Dış piyasalarda enflasyon verilerine bağlı olumlu hava sürüyor. Enflasyon düştükçe iyimserlik de devam ediyor. Geçen hafta Almanya’dan sonra Euro Bölgesi enflasyonu da beklentilerin altında geldi. Euro Bölgesi’nde TÜFE Kasım’da yıllık: %+2.4 (Beklenti: %+2.7 önceki:%+2.9) oldu. ABD ve Avrupa merkez bankalarından (Fed, ECB) faiz indirim beklentileri enflasyondaki düşüşle biraz daha güçlenmiş oldu.

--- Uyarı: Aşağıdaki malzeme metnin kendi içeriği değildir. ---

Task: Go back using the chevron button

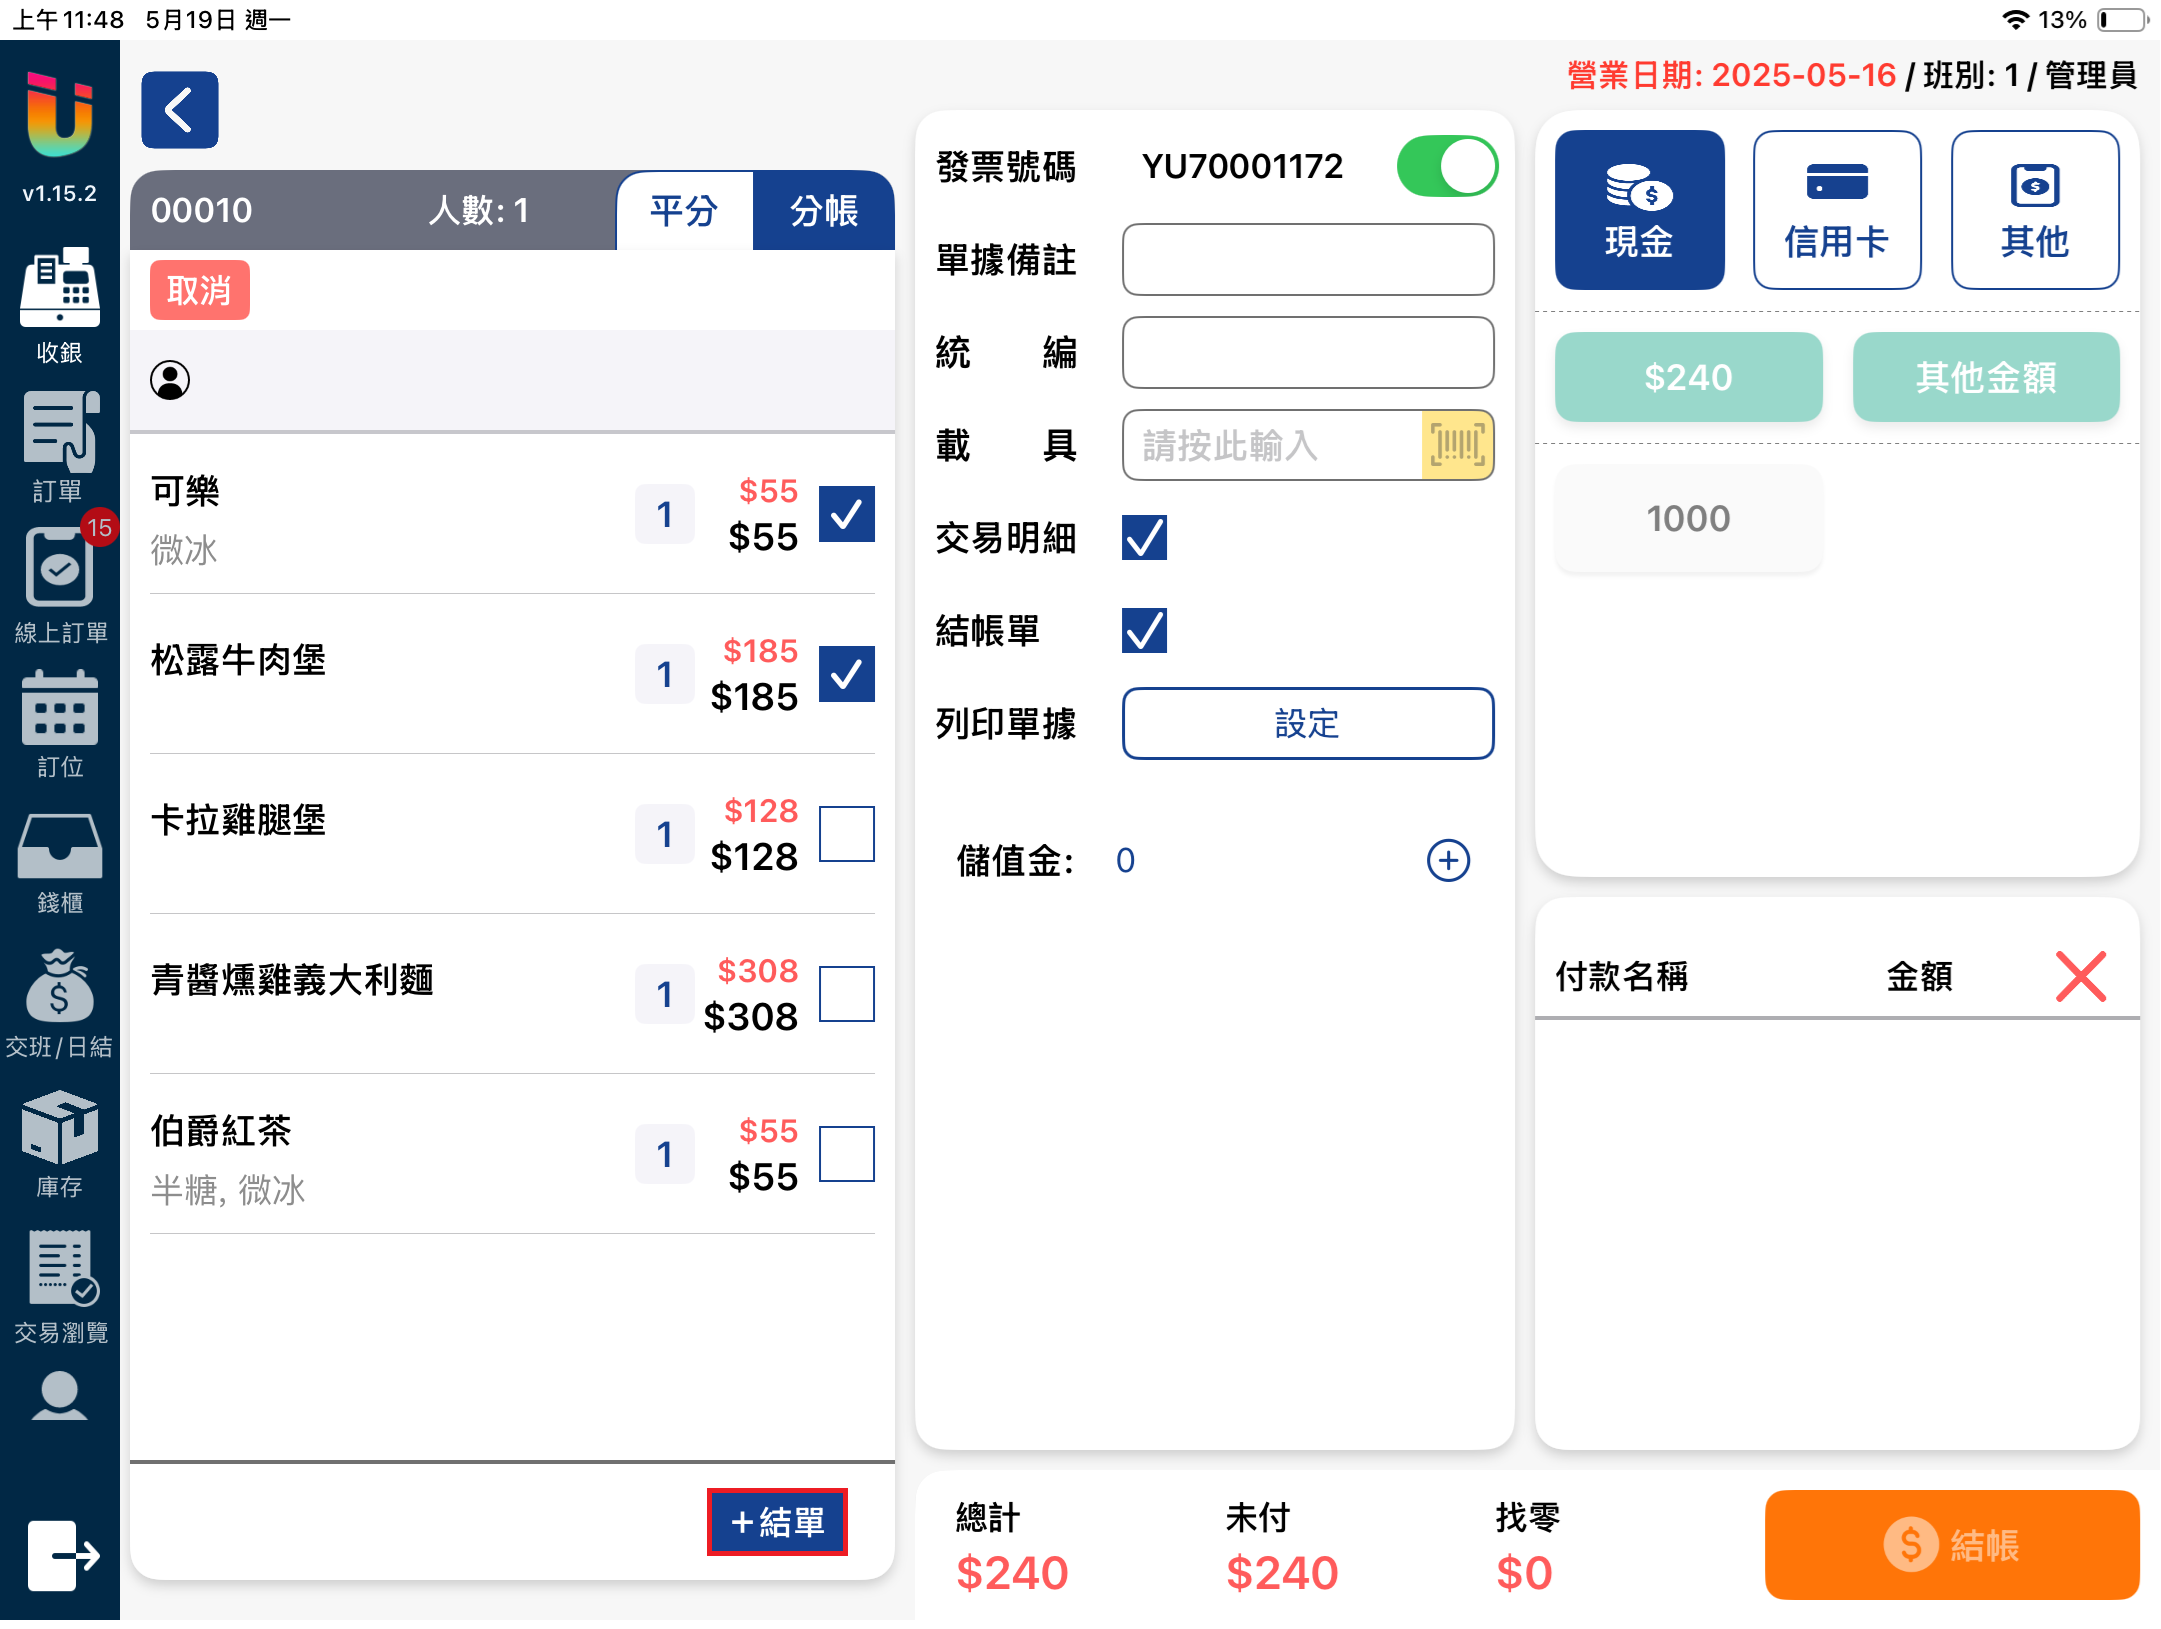Action: pyautogui.click(x=180, y=110)
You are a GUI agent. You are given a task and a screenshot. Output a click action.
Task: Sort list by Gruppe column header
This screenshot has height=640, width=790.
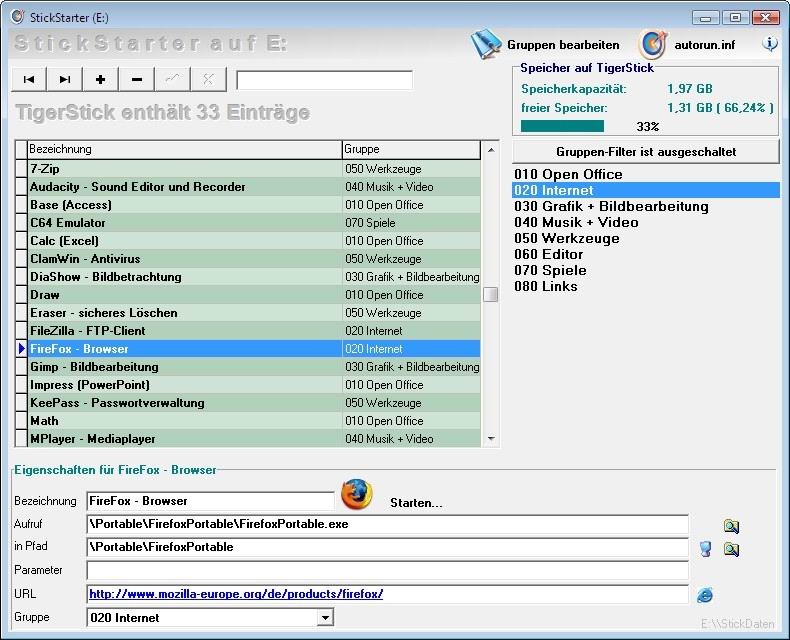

Tahvil faizlerindeki düşüş ve dolardaki zayıflama ile altının ons fiyatında yükseliş ivme kazanıp 2.075 dolardaki zirve seviyesine ulaştı. Son yıllarda güç kazanan 2.070 doların üzerinde kalınırsa uzun dönemli yeni hedef ve zirveleri beklemek gerekecek. Gram/TL altın fiyatı, 1.900 seviyesini geçerek yeni bir rekora imza attı. 2.000’li seviyeler gündeme gelmeye başladı. Gram/TL altın fiyatı, 1.900 seviyesini geçerek yeni bir rekora imza attı. 2.000’li seviyeler gündeme gelmeye başladı.
Dış piyasalarda devam eden iyimserliğe iç piyasaların da uyum sağlama çabası sürüyor.